> _ACTIVITY_: Copy nothing before the line containing "Image resolution: width=1366". Reproduce that line and all that follow, exactly, through the end of the records.

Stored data

────────────────────────────────────────

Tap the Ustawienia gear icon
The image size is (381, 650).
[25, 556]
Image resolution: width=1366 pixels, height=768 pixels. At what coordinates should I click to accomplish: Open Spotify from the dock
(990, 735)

────────────────────────────────────────

> _PROBLEM SOLUTION_:
Image resolution: width=1366 pixels, height=768 pixels. At what coordinates should I click to accomplish: Open Spotify from the dock
(990, 735)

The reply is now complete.